In questo scenario, le politiche economiche italiane hanno avuto un ruolo fondamentale, con pochi segnali di ripresa concreta e investimenti insufficienti nei settori chiave per la crescita. E mentre la Svezia e la Germania hanno visto un aumento dei salari reali rispettivamente del 15% e 14%, in Italia e Spagna i salari reali sono effettivamente diminuiti, rendendo la situazione ancora più critica.
Salari medi, come cambiare la tendenza
Questo quadro non solo evidenzia un problema strutturale del mercato del lavoro italiano, ma pone anche interrogativi sulla capacità del paese di recuperare terreno rispetto agli altri stati membri dell’Unione Europea. Cosa potrebbe cambiare per invertire questa tendenza? Quali politiche potrebbero essere adottate per garantire una crescita equa e sostenibile per tutti i lavoratori?

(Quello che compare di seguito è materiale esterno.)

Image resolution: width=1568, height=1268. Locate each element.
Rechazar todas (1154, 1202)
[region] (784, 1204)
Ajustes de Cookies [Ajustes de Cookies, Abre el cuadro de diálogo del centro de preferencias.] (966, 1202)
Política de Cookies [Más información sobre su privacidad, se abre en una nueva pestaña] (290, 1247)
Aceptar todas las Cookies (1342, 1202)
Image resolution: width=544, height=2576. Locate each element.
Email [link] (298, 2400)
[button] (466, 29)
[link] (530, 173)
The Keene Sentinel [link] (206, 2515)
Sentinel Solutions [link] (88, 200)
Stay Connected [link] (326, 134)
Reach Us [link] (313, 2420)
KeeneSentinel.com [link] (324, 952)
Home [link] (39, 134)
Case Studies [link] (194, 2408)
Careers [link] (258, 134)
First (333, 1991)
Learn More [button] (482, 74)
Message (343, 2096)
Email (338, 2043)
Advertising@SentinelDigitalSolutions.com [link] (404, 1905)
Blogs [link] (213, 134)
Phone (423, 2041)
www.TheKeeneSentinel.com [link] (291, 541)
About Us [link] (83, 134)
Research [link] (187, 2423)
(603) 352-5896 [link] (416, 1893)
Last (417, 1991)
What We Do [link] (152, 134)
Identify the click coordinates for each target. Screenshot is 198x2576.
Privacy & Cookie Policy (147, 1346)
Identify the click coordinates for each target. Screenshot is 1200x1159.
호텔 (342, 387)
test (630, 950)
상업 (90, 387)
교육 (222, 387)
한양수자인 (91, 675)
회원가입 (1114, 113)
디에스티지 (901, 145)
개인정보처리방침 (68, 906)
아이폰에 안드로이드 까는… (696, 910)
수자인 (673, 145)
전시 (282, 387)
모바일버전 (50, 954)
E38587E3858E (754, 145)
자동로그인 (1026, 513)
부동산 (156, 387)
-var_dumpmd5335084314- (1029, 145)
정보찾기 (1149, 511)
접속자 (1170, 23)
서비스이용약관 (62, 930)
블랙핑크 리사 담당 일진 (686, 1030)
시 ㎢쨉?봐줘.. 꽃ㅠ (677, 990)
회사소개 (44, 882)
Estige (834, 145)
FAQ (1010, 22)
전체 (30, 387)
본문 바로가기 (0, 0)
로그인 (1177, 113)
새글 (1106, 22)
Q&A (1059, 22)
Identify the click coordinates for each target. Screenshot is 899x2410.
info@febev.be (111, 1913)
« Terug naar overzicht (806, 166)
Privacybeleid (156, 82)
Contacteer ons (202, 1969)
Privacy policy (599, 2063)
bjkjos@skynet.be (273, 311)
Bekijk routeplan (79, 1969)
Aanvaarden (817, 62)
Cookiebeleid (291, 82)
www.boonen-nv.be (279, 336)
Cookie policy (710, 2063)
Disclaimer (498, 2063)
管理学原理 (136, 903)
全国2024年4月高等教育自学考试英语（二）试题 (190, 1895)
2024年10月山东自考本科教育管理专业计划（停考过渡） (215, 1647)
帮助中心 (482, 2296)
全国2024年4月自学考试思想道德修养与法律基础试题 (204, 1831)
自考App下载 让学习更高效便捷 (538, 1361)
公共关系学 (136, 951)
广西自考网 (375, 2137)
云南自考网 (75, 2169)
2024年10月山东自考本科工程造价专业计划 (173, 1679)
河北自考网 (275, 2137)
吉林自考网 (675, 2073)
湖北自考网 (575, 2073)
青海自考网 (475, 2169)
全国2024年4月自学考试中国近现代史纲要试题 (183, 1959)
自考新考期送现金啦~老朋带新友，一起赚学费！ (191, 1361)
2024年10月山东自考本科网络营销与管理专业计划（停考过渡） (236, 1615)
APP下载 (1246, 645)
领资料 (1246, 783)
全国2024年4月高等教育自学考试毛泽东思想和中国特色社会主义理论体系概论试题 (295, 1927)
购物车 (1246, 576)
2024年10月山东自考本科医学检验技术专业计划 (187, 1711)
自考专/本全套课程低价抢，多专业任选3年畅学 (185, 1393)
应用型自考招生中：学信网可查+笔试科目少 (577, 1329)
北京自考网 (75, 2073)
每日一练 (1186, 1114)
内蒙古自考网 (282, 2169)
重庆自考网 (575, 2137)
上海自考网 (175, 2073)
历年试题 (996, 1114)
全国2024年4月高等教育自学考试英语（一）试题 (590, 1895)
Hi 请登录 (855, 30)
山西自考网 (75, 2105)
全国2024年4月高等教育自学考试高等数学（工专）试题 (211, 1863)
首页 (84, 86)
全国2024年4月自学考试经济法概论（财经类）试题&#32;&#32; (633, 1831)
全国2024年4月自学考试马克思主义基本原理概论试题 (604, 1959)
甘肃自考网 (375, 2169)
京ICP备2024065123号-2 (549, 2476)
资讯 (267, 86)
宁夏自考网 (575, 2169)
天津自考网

Il divario tra produttività e salari, insieme al confronto con i paesi europei più prosperi, lascia intendere che le risposte potrebbero dover arrivare da un ripensamento completo delle politiche salariali e industriali italiane.
In attesa di risposte concrete, la situazione resta una delle sfide più urgenti per il futuro dell’economia italiana.